- Opening Delimiter -
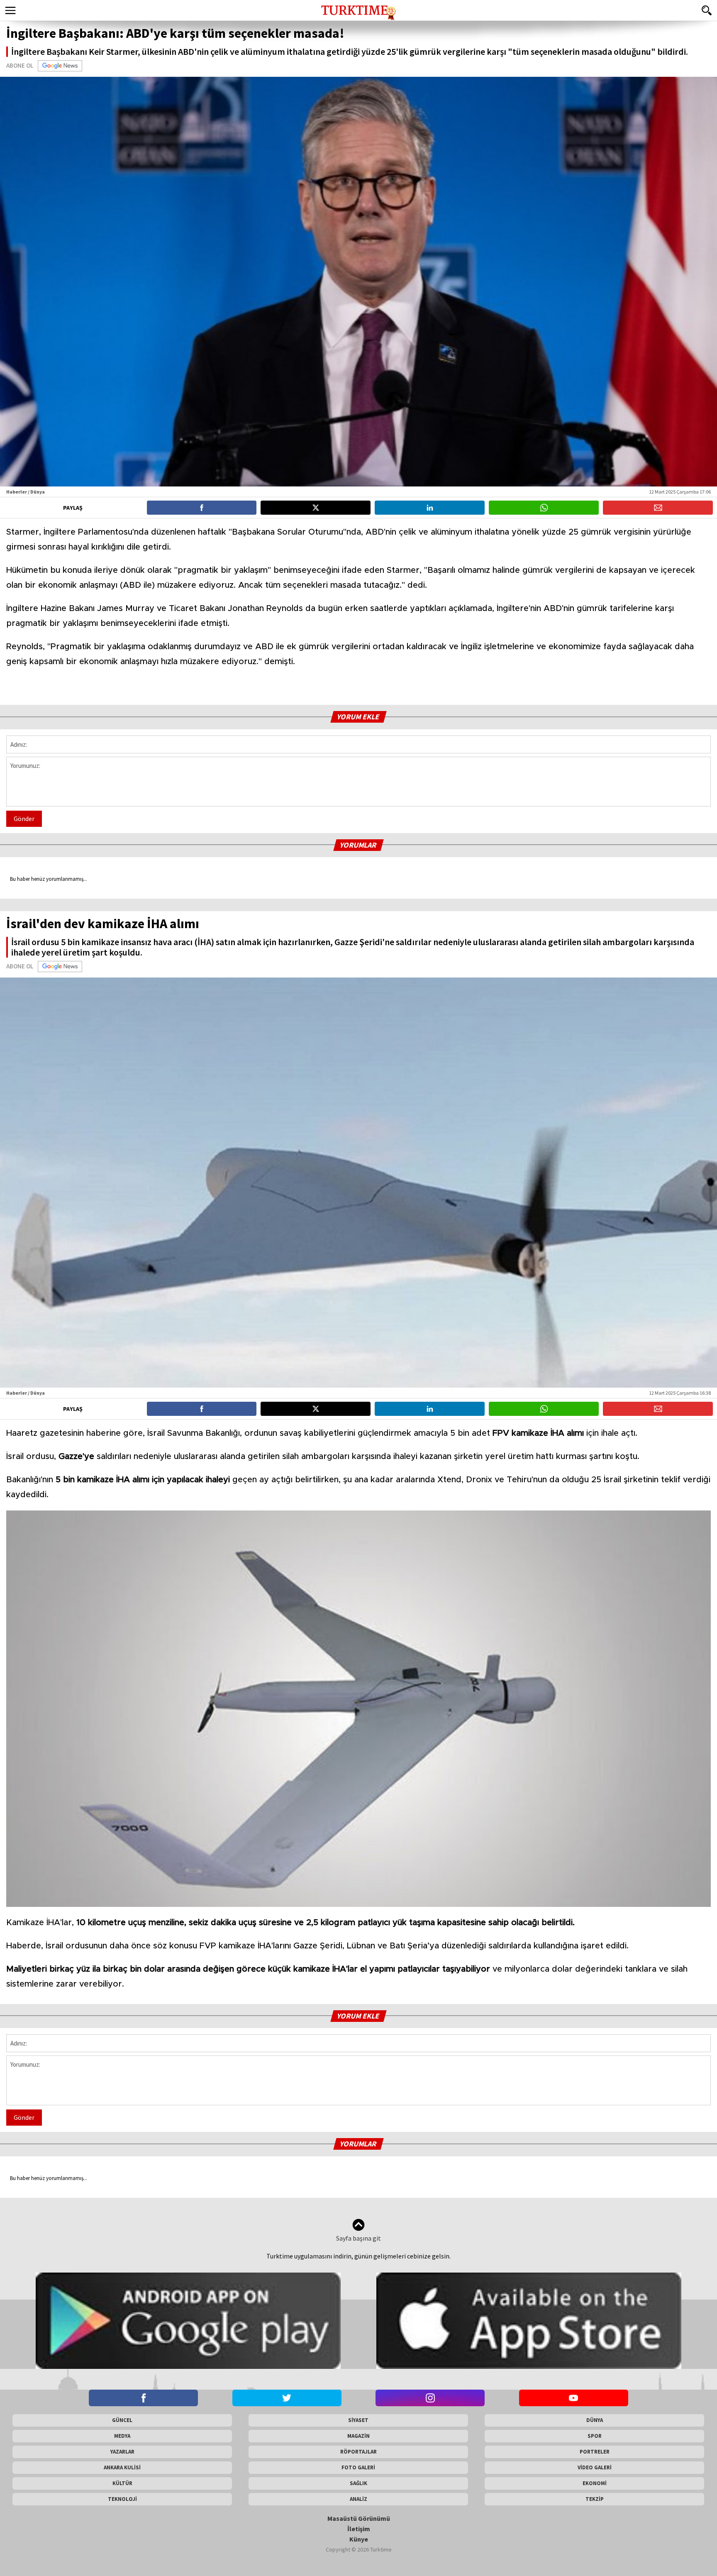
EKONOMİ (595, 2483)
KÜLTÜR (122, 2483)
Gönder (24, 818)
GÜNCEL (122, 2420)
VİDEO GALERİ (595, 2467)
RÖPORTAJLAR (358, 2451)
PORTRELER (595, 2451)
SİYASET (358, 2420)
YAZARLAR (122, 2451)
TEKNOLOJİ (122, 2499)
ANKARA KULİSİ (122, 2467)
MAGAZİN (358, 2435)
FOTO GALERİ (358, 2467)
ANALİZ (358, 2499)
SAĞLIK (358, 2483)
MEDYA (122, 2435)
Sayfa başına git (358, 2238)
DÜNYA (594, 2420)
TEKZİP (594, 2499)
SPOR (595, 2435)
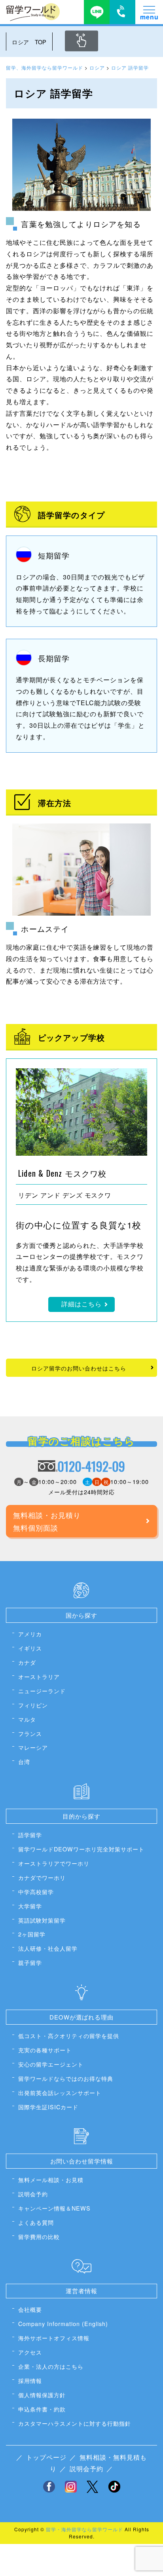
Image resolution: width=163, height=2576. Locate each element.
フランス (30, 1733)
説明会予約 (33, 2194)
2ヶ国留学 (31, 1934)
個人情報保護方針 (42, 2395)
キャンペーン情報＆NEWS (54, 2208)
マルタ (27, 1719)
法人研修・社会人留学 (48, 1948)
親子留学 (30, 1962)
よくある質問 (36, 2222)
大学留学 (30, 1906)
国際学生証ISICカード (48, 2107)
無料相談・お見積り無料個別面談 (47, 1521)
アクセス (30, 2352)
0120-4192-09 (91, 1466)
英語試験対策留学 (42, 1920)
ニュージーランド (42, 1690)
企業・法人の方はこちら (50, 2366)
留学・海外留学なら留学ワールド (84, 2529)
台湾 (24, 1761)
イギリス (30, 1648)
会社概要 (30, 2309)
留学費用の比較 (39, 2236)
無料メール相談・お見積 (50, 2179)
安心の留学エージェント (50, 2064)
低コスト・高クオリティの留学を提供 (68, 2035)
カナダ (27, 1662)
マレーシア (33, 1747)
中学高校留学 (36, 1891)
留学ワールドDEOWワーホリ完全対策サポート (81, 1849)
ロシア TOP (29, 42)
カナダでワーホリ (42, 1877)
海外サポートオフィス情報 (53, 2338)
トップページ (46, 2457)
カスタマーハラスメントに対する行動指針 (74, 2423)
- Closing Delimiter -
→ About this task:
All that is wanted is the set of lines from the one with "カナダ (27, 1662)" through the last line of the entries, both included, output exactly.

→ Problem solution:
カナダ (27, 1662)
マレーシア (33, 1747)
中学高校留学 (36, 1891)
留学ワールドDEOWワーホリ完全対策サポート (81, 1849)
ロシア TOP (29, 42)
カナダでワーホリ (42, 1877)
海外サポートオフィス情報 (53, 2338)
トップページ (46, 2457)
カスタマーハラスメントに対する行動指針 (74, 2423)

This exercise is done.